§ Description of the task:
Continue the passage on God's promises to Israel and the end times from the point where it stops.

§ Provided text:
********************

In chapter 45 and verse 17, Israel has been saved by the Lord with an everlasting salvation. You will not be put to shame or humiliated to all eternity. In chapter 46 of Isaiah and verse 9, “Remember the former things long past, I am God there is no other. I am God there is no one like Me, declaring the end from the beginning and from ancient times things which have not been done saying, My purpose will be established and I will accomplish all My good pleasure.” Verse 13, “I bring near My righteousness, it is not far off, and My salvation will not delay and I will grant salvation in Zion and My glory for Israel.” Here is God affirming His nature, His purpose and His promises to Israel, promises that ultimately bring about the redemption, the salvation of Israel and God manifesting His glory through that salvation.

To put it simply, God has already written history. It is all moving in the direction and toward the objectives that He has already designed and determined. Scripture reveals much about how the world will end and how redemptive history will come to its final consummation. The foundation of any understanding of end times is an understanding of God’s future promises to the Jews. The history of the world is really the redemption of the world.

Scripture tells us the truth about the future. In fact, Scripture records the future before it happens and therefore He speaks of it in the past tense even though it has not yet happened.

The fulfilment of God’s purposes in the end will come only when a future generation of Jews repents and acknowledges Jesus Christ as Messiah and Lord. Only then will God bring salvation to Israel, and then will the Messiah come and establish His Kingdom. That is the sequence in Zechariah 12 through 14, which we looked at in part 3.

The Second Coming of the Lord Jesus Christ, the establishment of His messianic Kingdom is contingent upon the salvation of a future generation of ethnic Jews who will collectively understand the horrors of the crucifixion of Christ and embrace Him as their Lord and Savior. It will come to pass, because God promised it would come to pass. In fact, God calls Israel, “My elect…Israel, My elect.” We all understand that the gifts and callings of God, as Romans 11 says, are without repentance. If God elects some to salvation, He is bound to fulfill His purpose.

We clearly saw that the Old Testament is not Amillennial. It does not deny a future Kingdom. In previous parts we looked in detail at the Abrahamic, the Davidic and the New Covenant (in Jeremiah 31, Ezekiel 36 and 37). The Old Testament is precisely clear on all of the promises that relate to the future of Israel and the Kingdom to come, to which God bound Himself.

JEWISH ESCHATOLOGY AT THE TIME OF JESUS

So, were the Jews of Jesus’ day Amillennial?” How did they interpret the Old Testament? Had something happened in the four hundred years between the end of the Old Testament and the time of our Lord when the New Testament was written? Had something happened in that period of time which gave reason to change the interpretation that they put on the Old Testament?

********************

§ Information shown:
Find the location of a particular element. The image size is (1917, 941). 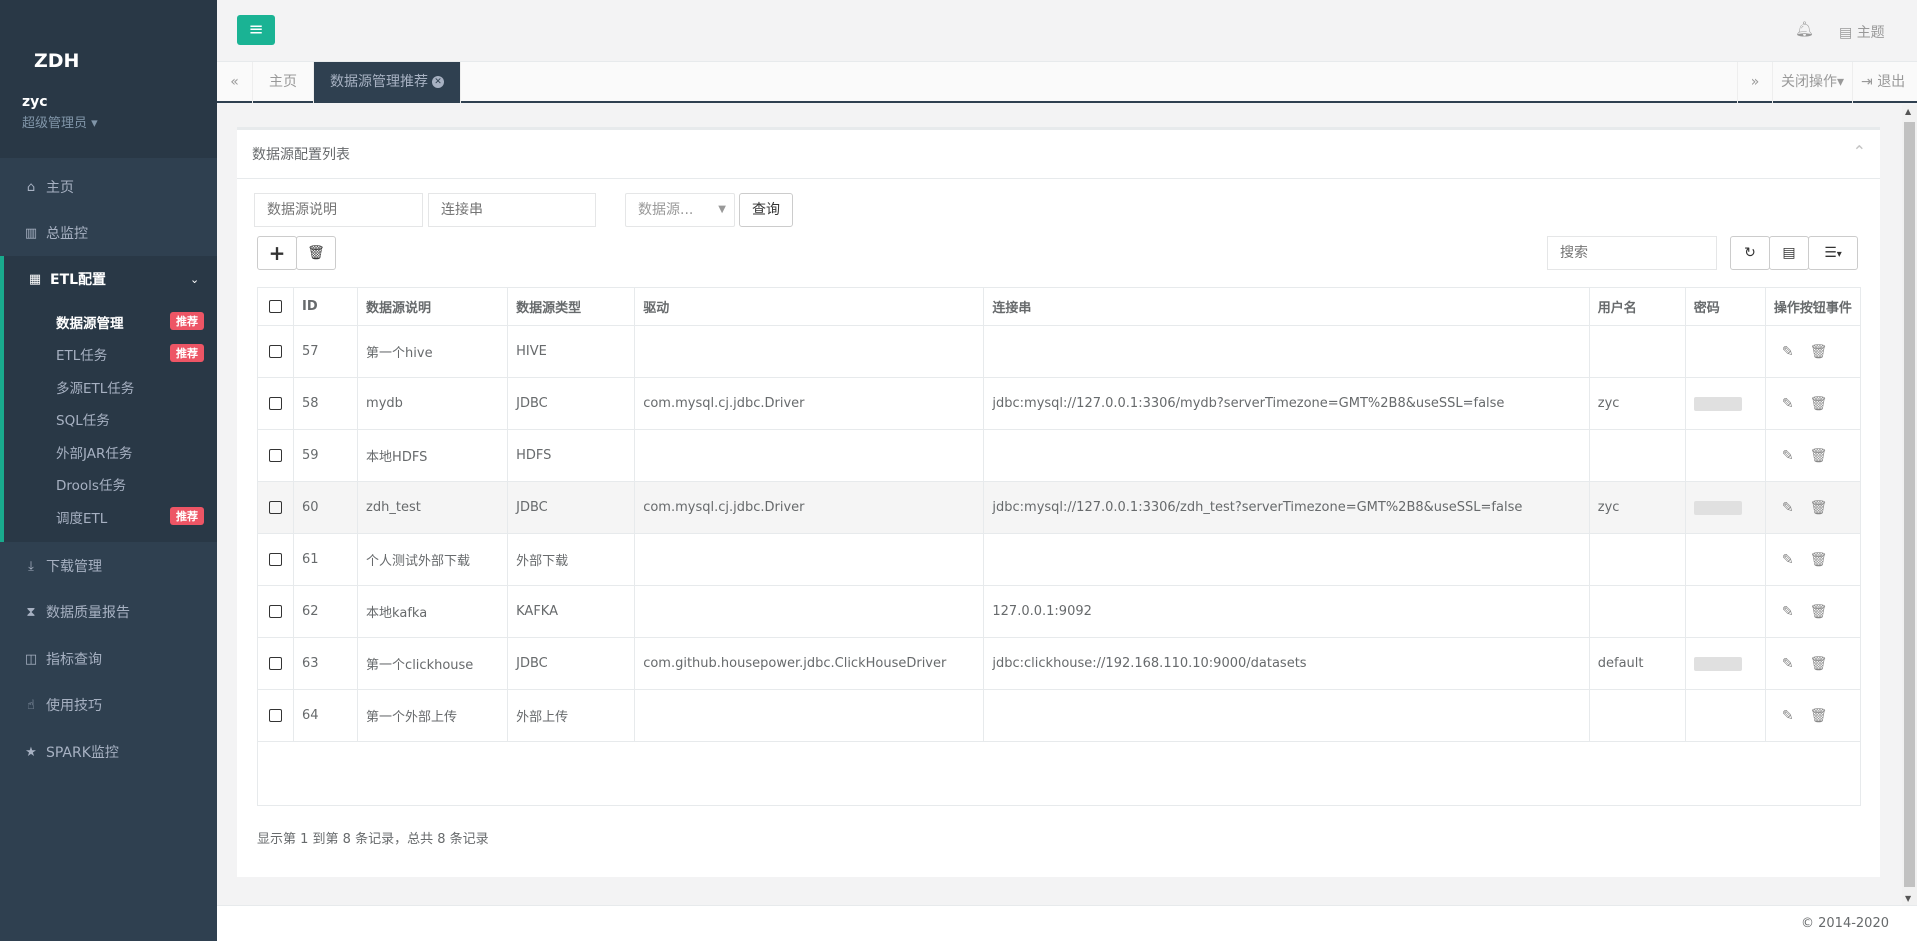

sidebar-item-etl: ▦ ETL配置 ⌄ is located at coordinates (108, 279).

********************

§ Your response:
It was back in 1880 that a man named Amel Schurer wrote a book on this very subject. He did a very definitive study on existing Jewish eschatology at the time of Jesus. It lays out what they believed concerning Old Testament Covenant promises. Here is the sum of it.

The coming of the Messiah will be preceded by a time of severe trouble. That is what the Bible calls the Great Tribulation and they believed it even without the New Testament. Jewish eschatology at the time of our Lord also believed that before Messiah comes, Elijah or one like Elijah would come. Jewish eschatology affirmed that Messiah will be a Son of David who will exercise power to set up His Kingdom on earth in Israel and fulfil all the promises made to Abraham and the patriarchs and to David. The Jews also believed that the Old Testament taught that the Kingdom would be established in Israel and Jerusalem would be the capital city. They also believed that dispersed Jews would be gathered from around the world into the land for that great Kingdom. They also believed that the Messianic Kingdom would extend to cover the whole earth and the whole of human society would be dominated by peace. There would be no war, only joy, gladness, health, prosperity. They also believed that the temple would be rebuilt because that is what Ezekiel says in Ezekiel 40 to 48, and temple worship would be at its apex. The eschatology of the Jews at the time of our Lord is precisely the eschatology what the Bible teaches. They were just interpreting the Old Testament in its normal sense.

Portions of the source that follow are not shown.